Парижские секции сперва оппозиционно противостояли Коммуне, которою владела еще почтенная буржуазия. Смелым порывом 10 августа 1792 года секции завладели Коммуной. Отныне революционная Коммуна противостала Законодательному собранию, а затем Конвенту, которые отставали от хода и задач революции, регистрировали события, а не делали их, ибо не располагали энергией, отвагой и единодушием того нового класса, который успел подняться со дна парижских дистриктов и нашел опору в самых отсталых деревнях. Как секции овладели Коммуной, так Коммуна, путем нового восстания, овладела Конвентом. Каждый из этих этапов характеризовался резко очерченным двоевластием, оба крыла которого стремились установить единую и сильную власть: правое -- путем обороны, левое -- путем наступления.
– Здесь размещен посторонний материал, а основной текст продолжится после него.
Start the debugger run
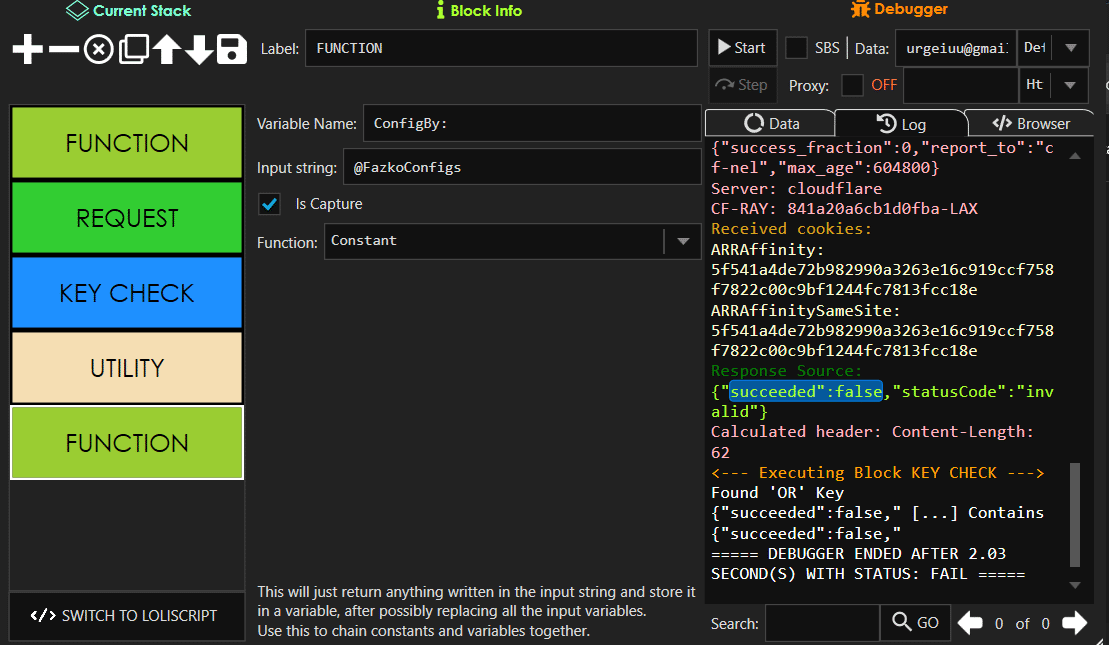The height and width of the screenshot is (645, 1109). click(742, 47)
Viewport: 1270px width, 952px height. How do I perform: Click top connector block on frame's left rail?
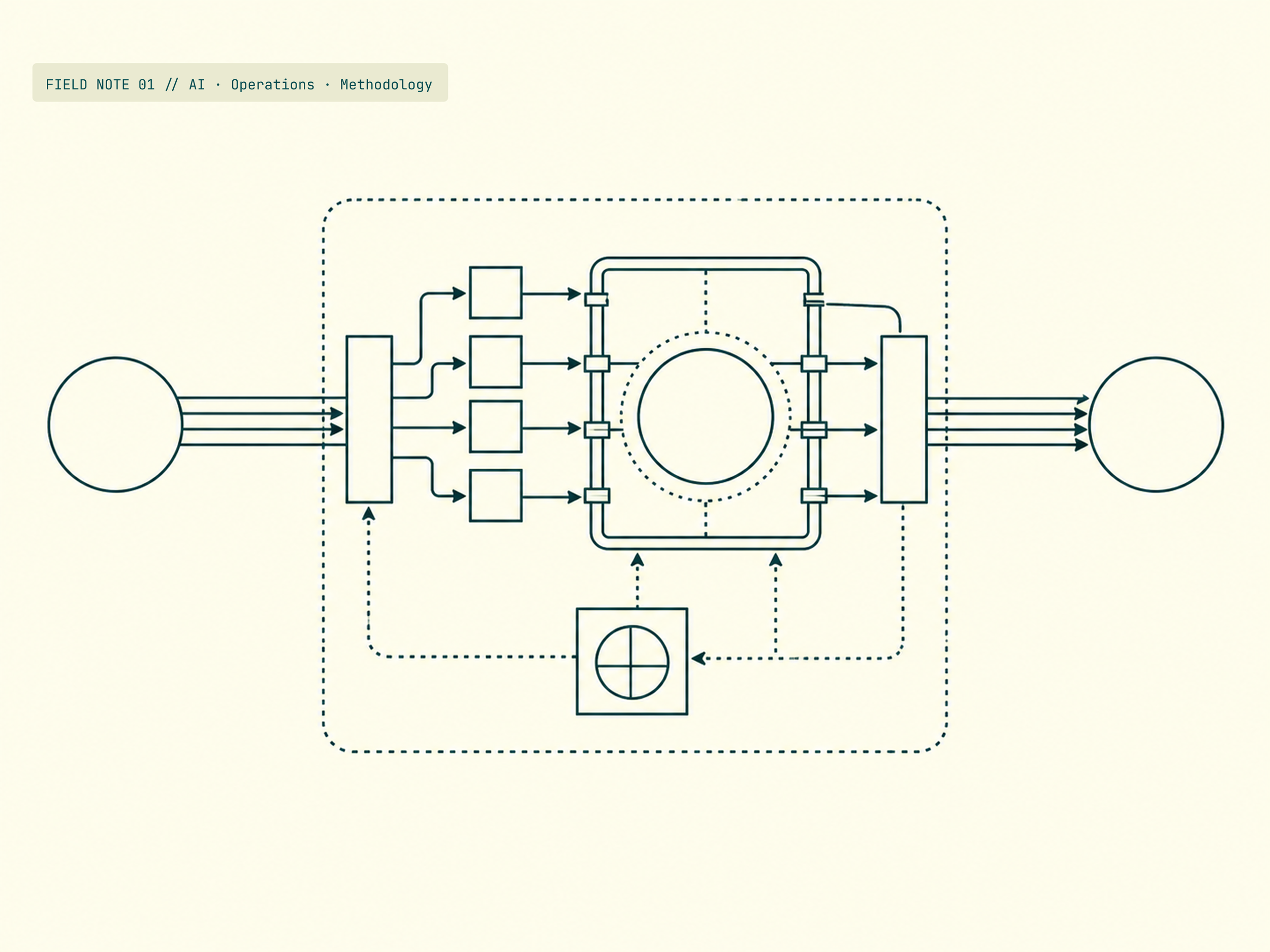[596, 300]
Столь характерная для революций, как и для контрреволюций, потребность в диктатуре вытекает из невыносимых противоречий двоевластия. Переход от одной его формы к другой осуществляется путем гражданской войны. Великие этапы революции, то есть передвижка власти к новым классам или слоям, совершенно не совпадают при этом с циклами представительных учреждений, которые шествуют за динамикой революции, как ее запоздалая тень. В конце концов революционная диктатура санкюлотов сливается, правда, с диктатурой Конвента -- но какого? -- очищенного рукой террора от жирондистов, еще вчера господствовавших в нем, урезанного, приспособленного к господству новой социальной силы. Так, по ступеням двоевластия, французская революция в течение четырех лет поднимается к своей кульминации. Начиная с 9 термидора она, снова по ступеням двоевластия, начинает спускаться вниз. И опять гражданская война предшествует каждому спуску, как она сопровождала ранее каждый подъем. Так новое общество ищет нового равновесия сил.